Bauer's relief evaporated. "Just great," he muttered. "See you at seven."
Right on schedule an hour later, Hannah, her big purse, and a small carry-on bag waited for a taxi on the curb in front of Kodiak's small-fry airport. The air was surprisingly warm--not California balmy, of course, but warmer than she imagined Alaska would be. She thought of the Orlando trip she'd made in search of her mother. She hated Florida because of the experience and even turned down the opportunity to participate in a sex abuse conference held just outside Walt Disney World. Amber, she knew, would have loved Disney. Waiting, Hannah hoped that Alaska, at the opposite end of the country, would be different. She even prayed it would be. She hoped that the woman Bauer had seen was indeed her mother.
Over the years, Hannah had seen flashes of her mother's visage in the faces of so many women. She saw her mother's features in a woman sweeping up spilled popcorn at the mall. The middle-aged woman was hunched over, shoving the broom as though she intended to scrape the surface of its waxy sheen. Hannah even tapped the woman on the shoulder in order to get a better look. She had seen her mother in the gestures of a college professor, in the voice and laugh of a colleague at the crime lab.

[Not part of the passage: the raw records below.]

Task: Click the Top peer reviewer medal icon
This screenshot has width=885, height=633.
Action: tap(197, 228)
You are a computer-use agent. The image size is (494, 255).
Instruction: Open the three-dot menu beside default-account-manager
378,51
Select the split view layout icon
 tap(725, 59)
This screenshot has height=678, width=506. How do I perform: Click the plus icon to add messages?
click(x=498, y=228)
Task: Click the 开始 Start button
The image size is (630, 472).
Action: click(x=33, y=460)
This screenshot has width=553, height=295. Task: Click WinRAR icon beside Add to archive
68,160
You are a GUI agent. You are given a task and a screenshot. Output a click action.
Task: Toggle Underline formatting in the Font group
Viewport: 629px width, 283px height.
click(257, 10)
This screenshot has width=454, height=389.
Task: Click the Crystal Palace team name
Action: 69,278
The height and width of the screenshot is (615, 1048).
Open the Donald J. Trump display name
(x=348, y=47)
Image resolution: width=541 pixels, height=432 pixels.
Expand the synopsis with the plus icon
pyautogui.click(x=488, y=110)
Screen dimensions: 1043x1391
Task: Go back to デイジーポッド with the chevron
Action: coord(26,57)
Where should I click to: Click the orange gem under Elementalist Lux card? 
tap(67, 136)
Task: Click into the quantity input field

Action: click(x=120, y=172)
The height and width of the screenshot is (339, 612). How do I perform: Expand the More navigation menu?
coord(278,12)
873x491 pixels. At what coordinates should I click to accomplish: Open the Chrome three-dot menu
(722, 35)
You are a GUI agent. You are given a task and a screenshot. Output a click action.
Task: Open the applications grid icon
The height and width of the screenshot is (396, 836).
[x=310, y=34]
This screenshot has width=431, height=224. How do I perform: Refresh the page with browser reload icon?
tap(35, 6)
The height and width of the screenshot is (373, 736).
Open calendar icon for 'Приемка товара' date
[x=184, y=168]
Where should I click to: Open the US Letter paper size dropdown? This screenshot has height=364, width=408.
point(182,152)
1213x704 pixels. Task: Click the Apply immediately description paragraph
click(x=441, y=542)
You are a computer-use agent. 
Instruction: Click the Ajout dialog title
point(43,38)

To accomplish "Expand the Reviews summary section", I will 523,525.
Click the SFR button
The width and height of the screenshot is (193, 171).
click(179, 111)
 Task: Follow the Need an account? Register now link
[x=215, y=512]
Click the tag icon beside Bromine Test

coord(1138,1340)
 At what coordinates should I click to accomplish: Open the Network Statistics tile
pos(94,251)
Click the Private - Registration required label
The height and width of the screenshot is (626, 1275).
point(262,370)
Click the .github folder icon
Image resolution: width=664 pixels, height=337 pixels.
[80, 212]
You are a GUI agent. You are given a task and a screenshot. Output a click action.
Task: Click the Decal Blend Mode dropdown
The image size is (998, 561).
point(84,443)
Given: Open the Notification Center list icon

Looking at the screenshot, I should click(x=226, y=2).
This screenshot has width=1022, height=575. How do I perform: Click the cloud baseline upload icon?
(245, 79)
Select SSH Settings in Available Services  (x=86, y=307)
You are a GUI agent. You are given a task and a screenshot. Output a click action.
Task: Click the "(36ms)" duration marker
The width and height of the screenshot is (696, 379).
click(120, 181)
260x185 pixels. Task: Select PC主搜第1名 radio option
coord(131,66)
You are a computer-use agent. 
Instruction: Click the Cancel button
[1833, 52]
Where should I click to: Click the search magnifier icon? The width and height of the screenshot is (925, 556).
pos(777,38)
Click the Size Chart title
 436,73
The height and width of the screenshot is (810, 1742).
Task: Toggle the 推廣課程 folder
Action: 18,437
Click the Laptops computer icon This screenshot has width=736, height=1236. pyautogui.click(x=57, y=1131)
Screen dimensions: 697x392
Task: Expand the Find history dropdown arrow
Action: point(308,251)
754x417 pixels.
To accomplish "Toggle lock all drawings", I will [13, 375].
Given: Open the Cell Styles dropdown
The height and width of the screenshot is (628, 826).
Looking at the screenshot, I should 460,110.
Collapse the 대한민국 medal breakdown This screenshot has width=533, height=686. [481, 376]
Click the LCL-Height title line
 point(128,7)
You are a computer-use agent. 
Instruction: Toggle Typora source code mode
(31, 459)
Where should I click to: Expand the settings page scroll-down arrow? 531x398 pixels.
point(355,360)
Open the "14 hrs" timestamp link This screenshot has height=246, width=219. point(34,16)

Once, though she never admitted it to anyone and never would, she had even seen a fleeting glimpse of her mother in her daughter's laugh.
Veronica Paine had done everything for the law because she loved it. She had never broken the rules. She just didn't have it in her.
Never had.
As she sat at her gleaming walnut dining table, warm brandy in hand, cigarette smoldering, she knew that following the law wasn't always fail-safe. It wasn't the best course in being a human being. Not really. In front of her was the file she'd stolen from the vault in the basement of Spruce County Courthouse.